En la superficie, la historia se centrará en el literal renacimiento de Glass que buscará vengar la muerte de su hijo; en el fondo, en lo que cada personaje expone y busca, en lo que los motiva a actuar de tal o cual manera, se desarrollan las intensas dinámicas que hablan de la violencia y salvajismo en todos los actores de la historia, incluida la naturaleza. Incluso hay espacio (afortunadamente son esporádicos estos momentos en los que Iñárritu se acerca a las zonas de abstracción filosófico-poética de Malick, pero de los que solo obtiene postales y brochazos que no son explotados a profundidad), para la reflexión en clave onírica de creencias y relaciones entre la naturaleza y el hombre, a partir de la premisa de que Glass tiene un hijo con una nativa americana y está en contacto con estas tribus y su sensibilidad, cosmología y relación con el medio.

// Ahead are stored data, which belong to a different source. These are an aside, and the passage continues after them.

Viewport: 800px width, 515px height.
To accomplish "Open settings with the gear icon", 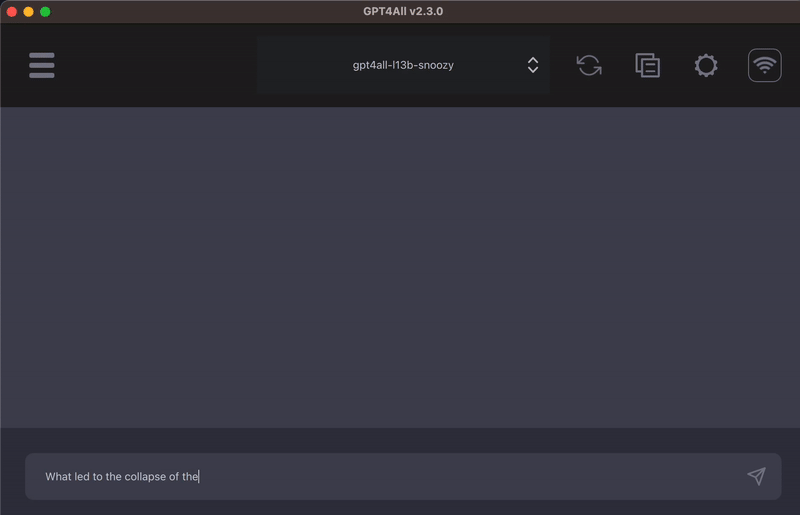I will point(706,65).
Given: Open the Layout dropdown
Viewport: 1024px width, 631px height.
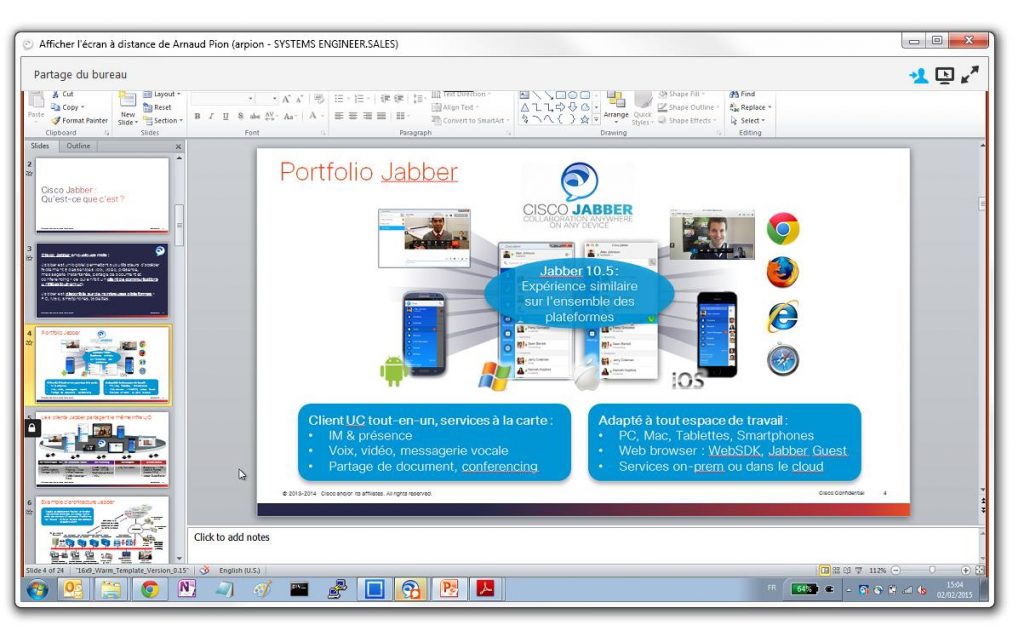Looking at the screenshot, I should point(161,94).
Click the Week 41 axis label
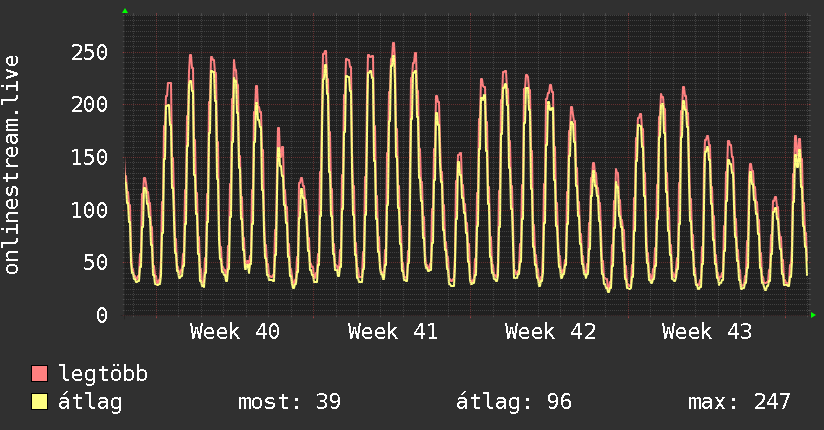The image size is (824, 430). [393, 332]
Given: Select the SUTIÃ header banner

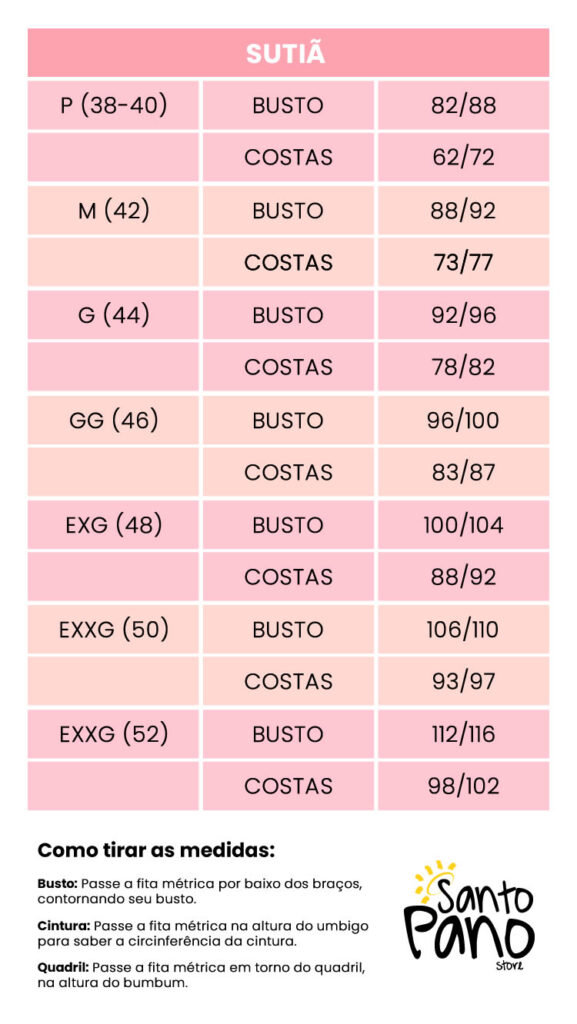Looking at the screenshot, I should tap(288, 53).
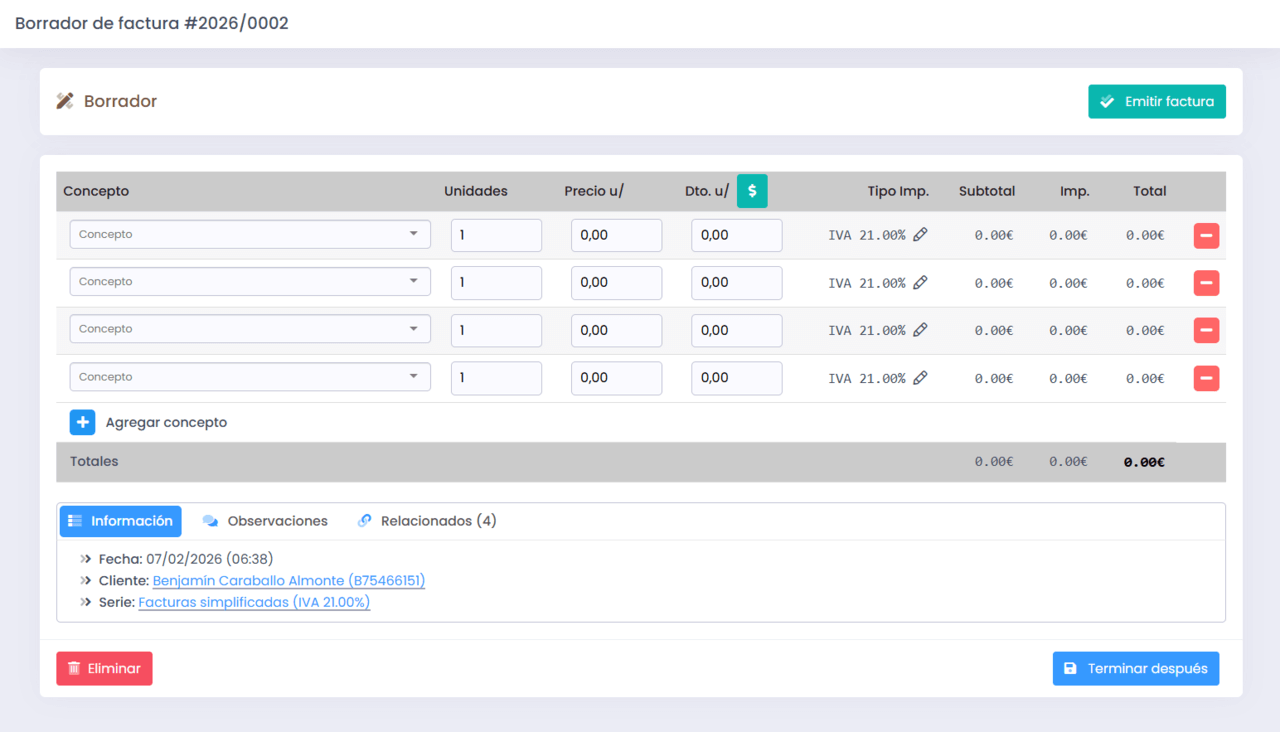Image resolution: width=1280 pixels, height=732 pixels.
Task: Expand the second row Concepto selector
Action: tap(249, 282)

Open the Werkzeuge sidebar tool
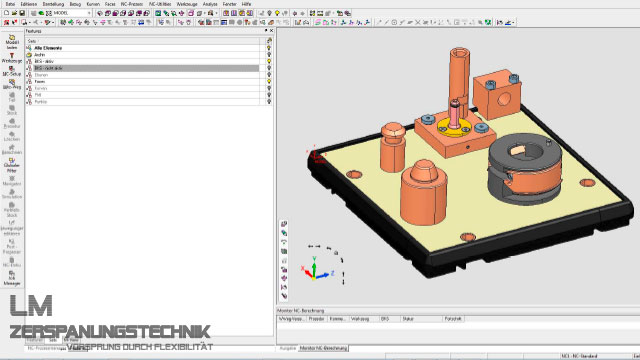point(12,58)
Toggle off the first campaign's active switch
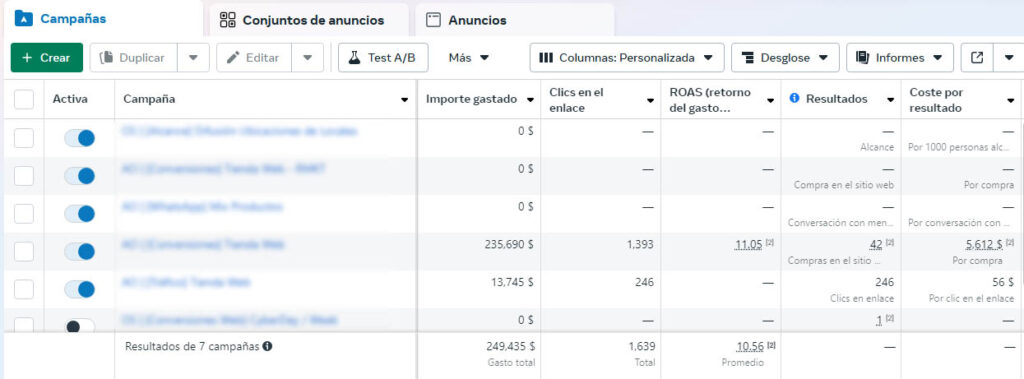Image resolution: width=1024 pixels, height=379 pixels. [x=79, y=138]
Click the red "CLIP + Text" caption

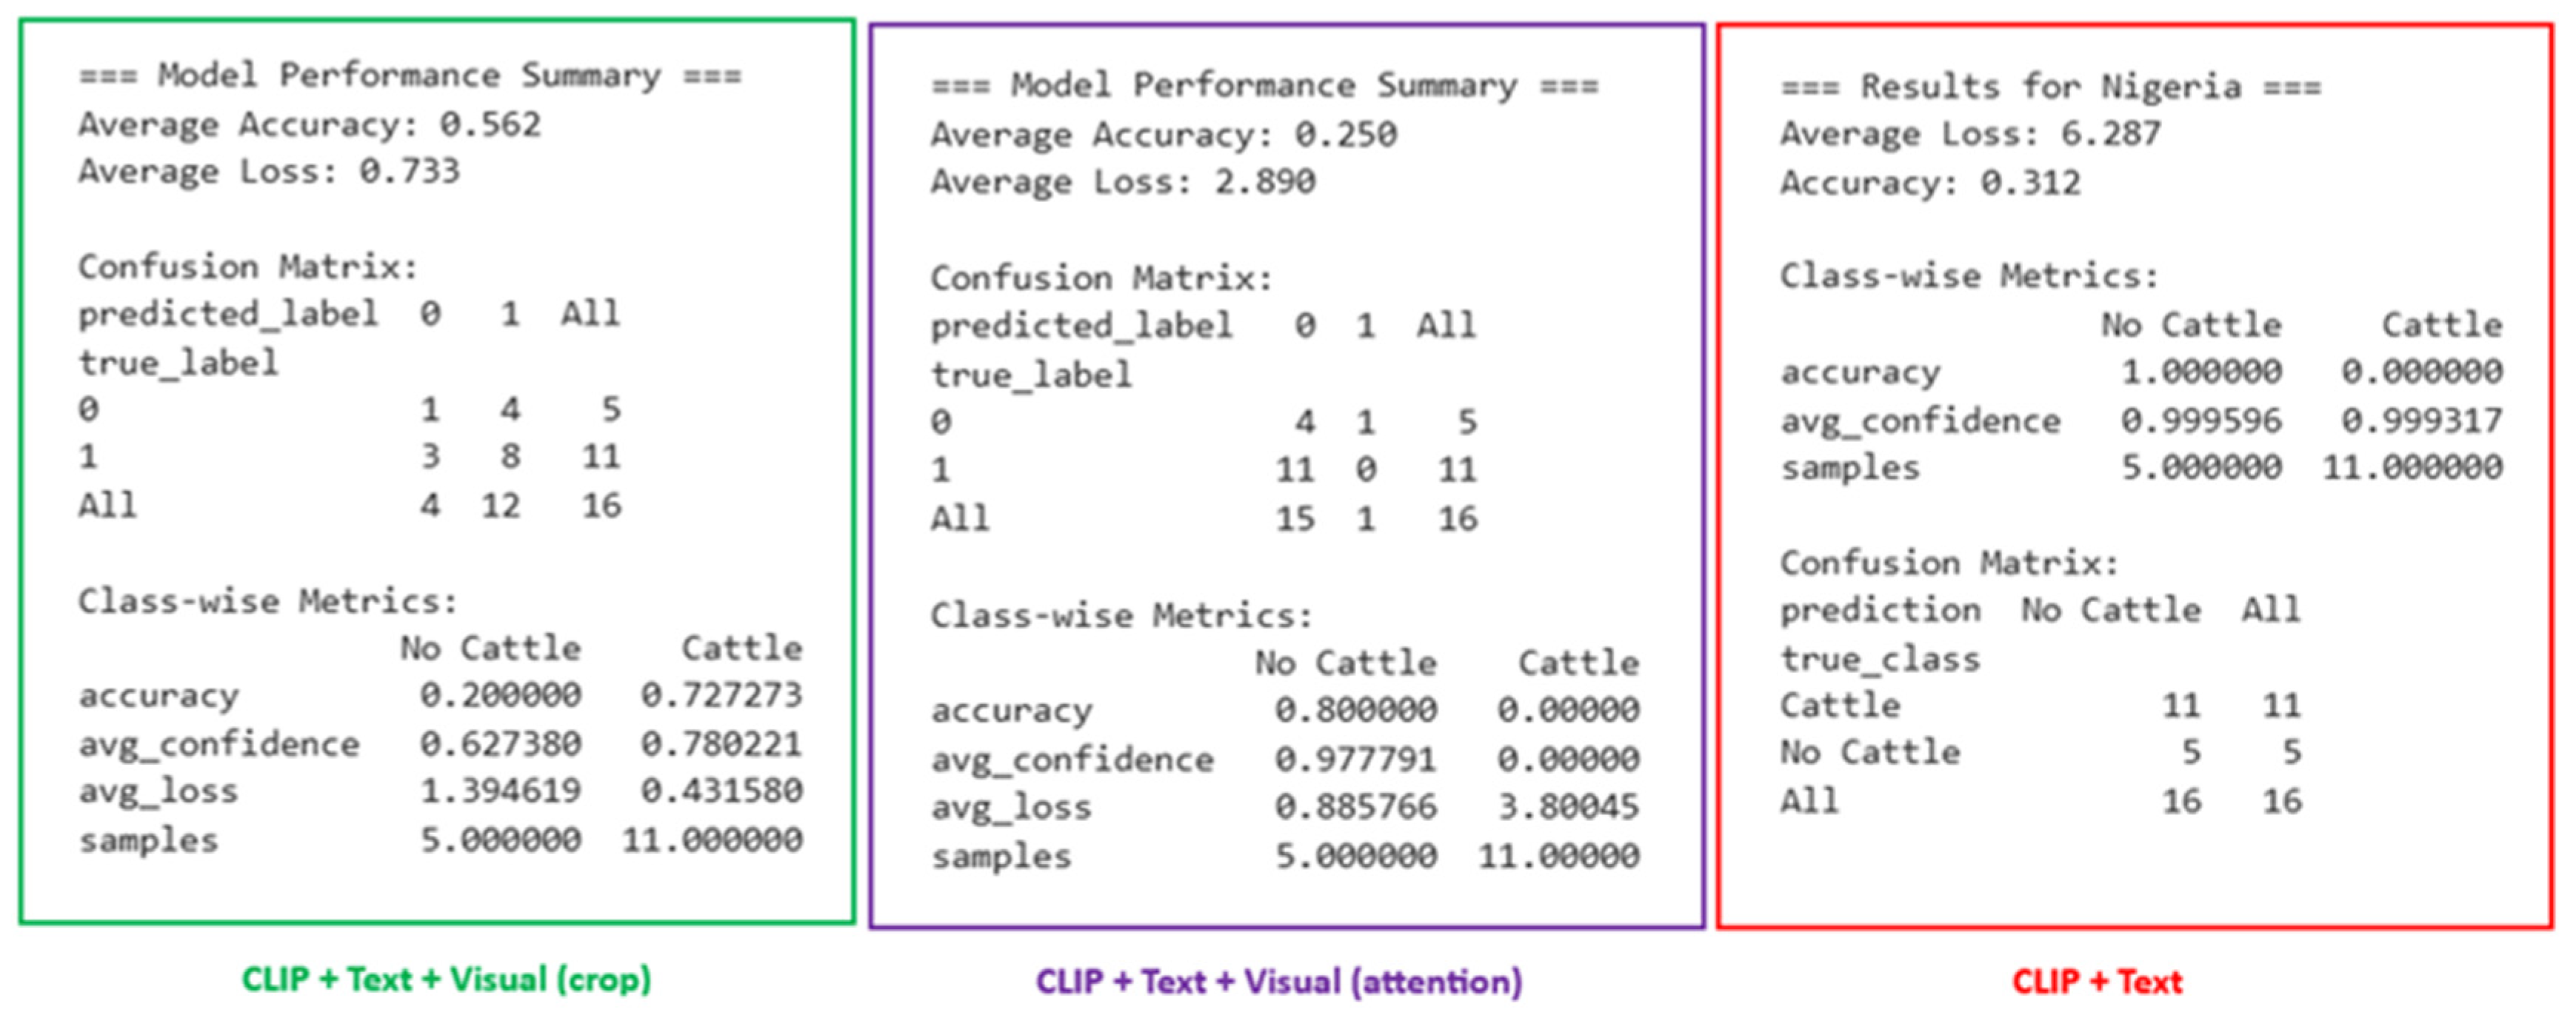2097,981
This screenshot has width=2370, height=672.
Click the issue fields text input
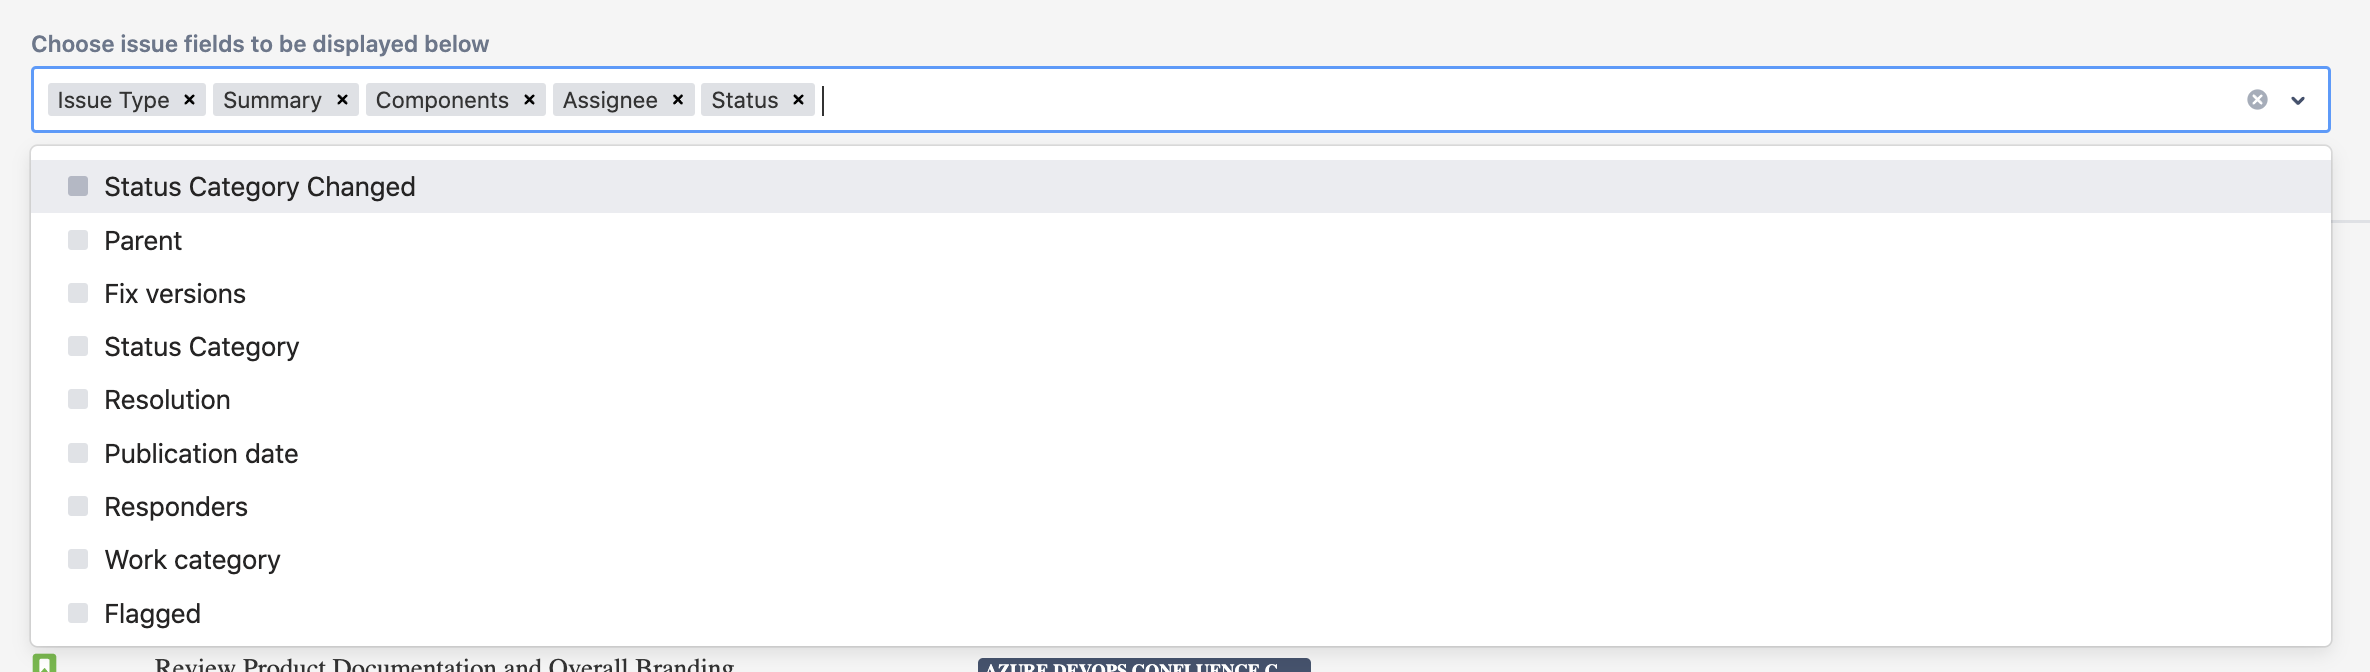pos(1500,100)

Y si pareciera que se insiste mucho en el rol de la naturaleza como un personaje más, el mérito es un buena medida a un nuevo logro mayor de Emmanuel “Chivo” Lubezki, quien con ahora usando una cámara digital (por primera vez), grandes lentes angulares y panorámicos e iluminación natural, convierte el escenario en un personaje que se lanza desde la pantalla hacia el espectador y literalmente lo atrapa y lo sumerge en su realidad. Lo de Iñárritu y Lubezki da por resultado una experiencia fílmica que se desborda de la pantalla, que aprovecha por completo las ventajas de la proyección fílmica en una sala de cine, que convierte la experiencia de una película en un happening casi visceral, en una montaña rusa visual pero a la vez inmersiva. Y donde para aquellos que lo busquen y lo interpreten, habrá otros niveles de historia a apreciar y observar.

El Renacido es un filme que como experiencia fílmica, ofrece algo atractivo y novedoso, oara cualquier tipo de cinéfilo. Eso nunca es un logro menor.